**Problem details**: Reproduce the lines of the listing that follows, beginning with the line that contains "Task: Open the colorful" and continuing through the line that contains "(x=230, y=244)". Switch "Yandex logo" to "Yandex icon" and leave everything else unchanged.

**Data shown**:
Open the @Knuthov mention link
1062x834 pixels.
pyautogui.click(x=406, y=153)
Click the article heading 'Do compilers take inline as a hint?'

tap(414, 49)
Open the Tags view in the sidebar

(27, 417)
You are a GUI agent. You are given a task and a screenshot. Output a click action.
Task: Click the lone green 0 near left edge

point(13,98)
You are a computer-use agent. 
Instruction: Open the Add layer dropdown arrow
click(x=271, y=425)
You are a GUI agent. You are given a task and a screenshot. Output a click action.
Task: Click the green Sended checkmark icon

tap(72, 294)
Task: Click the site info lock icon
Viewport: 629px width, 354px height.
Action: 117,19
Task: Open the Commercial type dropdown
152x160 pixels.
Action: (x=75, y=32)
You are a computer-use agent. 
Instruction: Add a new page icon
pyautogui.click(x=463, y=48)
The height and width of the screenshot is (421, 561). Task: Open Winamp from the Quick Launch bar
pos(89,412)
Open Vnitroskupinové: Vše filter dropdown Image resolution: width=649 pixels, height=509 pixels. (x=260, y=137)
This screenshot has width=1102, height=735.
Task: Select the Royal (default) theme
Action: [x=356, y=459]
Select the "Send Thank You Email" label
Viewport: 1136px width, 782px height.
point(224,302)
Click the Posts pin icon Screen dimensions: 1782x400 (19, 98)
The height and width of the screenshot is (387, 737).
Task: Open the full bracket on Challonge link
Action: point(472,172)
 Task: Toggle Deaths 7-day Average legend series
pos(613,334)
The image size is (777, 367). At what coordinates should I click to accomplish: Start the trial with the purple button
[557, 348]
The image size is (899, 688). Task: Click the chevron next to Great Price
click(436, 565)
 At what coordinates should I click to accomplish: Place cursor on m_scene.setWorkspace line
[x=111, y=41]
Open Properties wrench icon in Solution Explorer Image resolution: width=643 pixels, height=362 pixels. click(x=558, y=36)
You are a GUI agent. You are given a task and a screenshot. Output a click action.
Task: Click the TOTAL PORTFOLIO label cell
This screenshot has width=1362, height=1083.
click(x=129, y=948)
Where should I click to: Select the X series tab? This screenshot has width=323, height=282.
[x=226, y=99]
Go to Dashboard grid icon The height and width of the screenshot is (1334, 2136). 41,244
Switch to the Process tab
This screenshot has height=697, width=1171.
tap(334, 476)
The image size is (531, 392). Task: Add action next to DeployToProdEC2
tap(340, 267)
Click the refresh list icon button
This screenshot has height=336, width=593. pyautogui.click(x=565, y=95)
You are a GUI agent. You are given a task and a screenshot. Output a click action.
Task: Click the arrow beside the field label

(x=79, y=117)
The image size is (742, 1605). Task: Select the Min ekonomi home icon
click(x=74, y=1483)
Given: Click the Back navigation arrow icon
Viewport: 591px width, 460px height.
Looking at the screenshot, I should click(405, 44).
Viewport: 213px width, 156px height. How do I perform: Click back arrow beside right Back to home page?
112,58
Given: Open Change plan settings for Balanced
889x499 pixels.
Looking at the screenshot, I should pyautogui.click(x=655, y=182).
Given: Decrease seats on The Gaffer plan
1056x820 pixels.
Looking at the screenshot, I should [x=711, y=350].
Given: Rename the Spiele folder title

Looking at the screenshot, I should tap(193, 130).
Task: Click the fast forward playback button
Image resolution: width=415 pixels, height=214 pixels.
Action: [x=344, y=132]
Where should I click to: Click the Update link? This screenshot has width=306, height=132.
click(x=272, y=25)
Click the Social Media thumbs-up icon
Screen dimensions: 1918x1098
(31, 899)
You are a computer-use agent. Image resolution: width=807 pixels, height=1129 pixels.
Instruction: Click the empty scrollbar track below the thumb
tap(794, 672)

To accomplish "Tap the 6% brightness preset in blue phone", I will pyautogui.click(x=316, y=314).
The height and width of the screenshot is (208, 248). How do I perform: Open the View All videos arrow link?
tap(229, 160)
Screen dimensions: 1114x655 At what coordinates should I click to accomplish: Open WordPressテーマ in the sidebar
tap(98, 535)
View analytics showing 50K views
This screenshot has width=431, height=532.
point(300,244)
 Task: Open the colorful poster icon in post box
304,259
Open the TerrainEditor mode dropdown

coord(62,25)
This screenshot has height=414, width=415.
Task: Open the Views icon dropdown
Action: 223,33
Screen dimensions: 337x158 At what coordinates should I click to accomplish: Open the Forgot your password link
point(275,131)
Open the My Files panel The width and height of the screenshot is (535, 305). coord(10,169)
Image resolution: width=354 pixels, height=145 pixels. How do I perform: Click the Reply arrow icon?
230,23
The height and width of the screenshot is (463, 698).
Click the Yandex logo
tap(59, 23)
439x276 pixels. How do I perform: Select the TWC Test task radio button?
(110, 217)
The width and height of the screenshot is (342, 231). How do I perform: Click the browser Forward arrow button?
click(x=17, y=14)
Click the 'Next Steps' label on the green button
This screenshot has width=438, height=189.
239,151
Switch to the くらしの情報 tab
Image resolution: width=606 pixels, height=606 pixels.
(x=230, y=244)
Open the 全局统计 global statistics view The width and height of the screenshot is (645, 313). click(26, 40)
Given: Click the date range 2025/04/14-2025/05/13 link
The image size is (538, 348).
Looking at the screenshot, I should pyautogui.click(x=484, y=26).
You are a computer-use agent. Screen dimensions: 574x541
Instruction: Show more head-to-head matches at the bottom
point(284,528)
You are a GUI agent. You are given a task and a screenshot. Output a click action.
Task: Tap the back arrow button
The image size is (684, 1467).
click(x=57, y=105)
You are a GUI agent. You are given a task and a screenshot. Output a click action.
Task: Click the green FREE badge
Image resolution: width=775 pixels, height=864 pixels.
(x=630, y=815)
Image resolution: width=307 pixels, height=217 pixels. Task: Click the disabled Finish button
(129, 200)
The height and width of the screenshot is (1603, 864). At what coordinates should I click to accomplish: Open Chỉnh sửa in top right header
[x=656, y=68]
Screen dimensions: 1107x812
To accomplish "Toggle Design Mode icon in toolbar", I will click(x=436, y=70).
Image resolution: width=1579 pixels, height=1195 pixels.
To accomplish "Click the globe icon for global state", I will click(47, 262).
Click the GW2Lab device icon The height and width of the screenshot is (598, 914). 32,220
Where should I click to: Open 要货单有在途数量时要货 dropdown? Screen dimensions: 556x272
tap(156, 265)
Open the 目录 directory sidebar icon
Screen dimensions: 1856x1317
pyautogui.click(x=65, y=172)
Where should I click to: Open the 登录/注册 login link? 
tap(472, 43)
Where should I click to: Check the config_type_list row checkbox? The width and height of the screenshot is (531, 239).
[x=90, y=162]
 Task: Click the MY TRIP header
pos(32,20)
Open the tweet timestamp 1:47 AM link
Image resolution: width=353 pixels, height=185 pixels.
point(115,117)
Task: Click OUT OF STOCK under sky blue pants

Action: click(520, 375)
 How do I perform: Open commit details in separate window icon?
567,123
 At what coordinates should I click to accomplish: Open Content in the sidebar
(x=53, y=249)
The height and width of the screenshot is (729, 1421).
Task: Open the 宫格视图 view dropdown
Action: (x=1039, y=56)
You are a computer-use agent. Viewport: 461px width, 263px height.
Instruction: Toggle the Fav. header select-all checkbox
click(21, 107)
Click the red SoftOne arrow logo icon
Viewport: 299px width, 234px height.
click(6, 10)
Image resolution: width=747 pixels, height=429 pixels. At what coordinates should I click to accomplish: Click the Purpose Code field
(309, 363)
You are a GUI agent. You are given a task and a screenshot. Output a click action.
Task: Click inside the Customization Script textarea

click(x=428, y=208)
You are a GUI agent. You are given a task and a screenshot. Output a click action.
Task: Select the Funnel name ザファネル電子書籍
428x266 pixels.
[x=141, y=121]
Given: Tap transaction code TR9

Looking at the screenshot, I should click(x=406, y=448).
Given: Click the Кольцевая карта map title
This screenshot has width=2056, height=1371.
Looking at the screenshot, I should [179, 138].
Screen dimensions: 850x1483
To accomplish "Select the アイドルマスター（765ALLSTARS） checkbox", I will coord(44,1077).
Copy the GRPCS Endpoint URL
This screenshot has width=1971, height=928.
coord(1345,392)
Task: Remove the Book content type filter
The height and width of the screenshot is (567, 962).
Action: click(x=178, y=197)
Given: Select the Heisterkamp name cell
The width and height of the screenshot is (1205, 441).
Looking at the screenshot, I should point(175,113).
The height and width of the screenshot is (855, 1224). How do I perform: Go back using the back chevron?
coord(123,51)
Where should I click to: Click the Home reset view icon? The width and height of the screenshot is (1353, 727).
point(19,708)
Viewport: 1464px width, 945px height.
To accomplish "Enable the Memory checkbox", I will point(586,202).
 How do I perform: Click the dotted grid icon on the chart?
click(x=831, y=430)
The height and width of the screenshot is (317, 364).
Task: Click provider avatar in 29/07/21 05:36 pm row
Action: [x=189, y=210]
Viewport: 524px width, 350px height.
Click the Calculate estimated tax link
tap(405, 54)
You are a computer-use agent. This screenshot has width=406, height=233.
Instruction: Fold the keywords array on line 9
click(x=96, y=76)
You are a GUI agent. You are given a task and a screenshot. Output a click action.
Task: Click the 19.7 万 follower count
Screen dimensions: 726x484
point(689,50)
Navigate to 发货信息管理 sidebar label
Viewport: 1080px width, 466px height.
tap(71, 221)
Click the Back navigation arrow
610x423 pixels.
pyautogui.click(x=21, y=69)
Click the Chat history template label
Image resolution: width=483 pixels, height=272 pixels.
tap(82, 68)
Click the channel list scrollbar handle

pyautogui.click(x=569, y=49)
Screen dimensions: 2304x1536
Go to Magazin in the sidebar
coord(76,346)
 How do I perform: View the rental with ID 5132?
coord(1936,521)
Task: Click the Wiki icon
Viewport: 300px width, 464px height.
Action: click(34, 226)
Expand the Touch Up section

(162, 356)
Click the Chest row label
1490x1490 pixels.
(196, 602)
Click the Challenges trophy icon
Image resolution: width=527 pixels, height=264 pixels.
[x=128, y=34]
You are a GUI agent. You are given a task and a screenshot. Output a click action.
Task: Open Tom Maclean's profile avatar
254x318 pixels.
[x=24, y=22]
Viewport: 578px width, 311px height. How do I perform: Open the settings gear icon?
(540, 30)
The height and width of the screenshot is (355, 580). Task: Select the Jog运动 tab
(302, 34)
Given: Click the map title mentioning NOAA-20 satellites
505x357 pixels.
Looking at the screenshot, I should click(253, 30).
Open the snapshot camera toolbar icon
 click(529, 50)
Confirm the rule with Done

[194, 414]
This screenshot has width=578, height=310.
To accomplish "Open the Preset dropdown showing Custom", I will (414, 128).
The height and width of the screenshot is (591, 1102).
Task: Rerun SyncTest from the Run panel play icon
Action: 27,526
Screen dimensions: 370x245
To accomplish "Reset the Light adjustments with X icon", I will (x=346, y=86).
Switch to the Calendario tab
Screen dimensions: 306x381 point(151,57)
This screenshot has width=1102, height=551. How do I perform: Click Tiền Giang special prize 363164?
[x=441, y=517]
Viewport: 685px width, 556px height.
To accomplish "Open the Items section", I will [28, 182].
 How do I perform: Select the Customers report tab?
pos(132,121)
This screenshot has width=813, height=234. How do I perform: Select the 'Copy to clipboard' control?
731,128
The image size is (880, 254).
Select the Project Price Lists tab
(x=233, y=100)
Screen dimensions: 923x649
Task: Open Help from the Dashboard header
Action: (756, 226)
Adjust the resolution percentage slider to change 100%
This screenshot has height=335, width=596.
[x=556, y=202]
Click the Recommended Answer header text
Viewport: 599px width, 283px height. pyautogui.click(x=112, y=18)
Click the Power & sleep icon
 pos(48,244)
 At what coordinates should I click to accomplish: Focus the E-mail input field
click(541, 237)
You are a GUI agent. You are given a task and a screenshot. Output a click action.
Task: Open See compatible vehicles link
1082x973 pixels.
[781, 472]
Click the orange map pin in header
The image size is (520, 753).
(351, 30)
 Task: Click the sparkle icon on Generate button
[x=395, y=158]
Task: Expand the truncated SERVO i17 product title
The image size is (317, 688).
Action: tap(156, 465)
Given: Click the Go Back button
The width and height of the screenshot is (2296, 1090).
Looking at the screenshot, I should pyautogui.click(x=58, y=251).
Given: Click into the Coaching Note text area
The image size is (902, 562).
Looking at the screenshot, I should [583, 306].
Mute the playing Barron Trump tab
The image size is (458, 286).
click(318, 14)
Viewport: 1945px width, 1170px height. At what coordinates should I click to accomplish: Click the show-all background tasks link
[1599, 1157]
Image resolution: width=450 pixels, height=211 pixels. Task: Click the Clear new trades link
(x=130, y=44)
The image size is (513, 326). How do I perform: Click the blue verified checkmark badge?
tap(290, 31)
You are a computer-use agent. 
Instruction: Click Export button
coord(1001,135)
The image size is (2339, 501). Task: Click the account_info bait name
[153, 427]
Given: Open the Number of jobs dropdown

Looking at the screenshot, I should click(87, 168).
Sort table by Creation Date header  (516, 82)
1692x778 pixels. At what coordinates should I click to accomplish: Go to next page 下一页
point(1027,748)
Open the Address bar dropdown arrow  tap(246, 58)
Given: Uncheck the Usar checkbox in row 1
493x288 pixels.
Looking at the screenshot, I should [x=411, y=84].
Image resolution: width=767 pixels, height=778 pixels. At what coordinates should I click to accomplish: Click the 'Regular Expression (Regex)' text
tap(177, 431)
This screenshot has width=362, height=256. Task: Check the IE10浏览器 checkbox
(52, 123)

**Expected answer**:
 Task: Open the colorful poster icon in post box
304,259
Open the TerrainEditor mode dropdown

coord(62,25)
This screenshot has height=414, width=415.
Task: Open the Views icon dropdown
Action: 223,33
Screen dimensions: 337x158 At what coordinates should I click to accomplish: Open the Forgot your password link
point(275,131)
Open the My Files panel The width and height of the screenshot is (535, 305). coord(10,169)
Image resolution: width=354 pixels, height=145 pixels. How do I perform: Click the Reply arrow icon?
230,23
The height and width of the screenshot is (463, 698).
Click the Yandex icon
tap(59, 23)
439x276 pixels. How do I perform: Select the TWC Test task radio button?
(110, 217)
The width and height of the screenshot is (342, 231). How do I perform: Click the browser Forward arrow button?
click(x=17, y=14)
Click the 'Next Steps' label on the green button
This screenshot has width=438, height=189.
239,151
Switch to the くらしの情報 tab
Image resolution: width=606 pixels, height=606 pixels.
(x=230, y=244)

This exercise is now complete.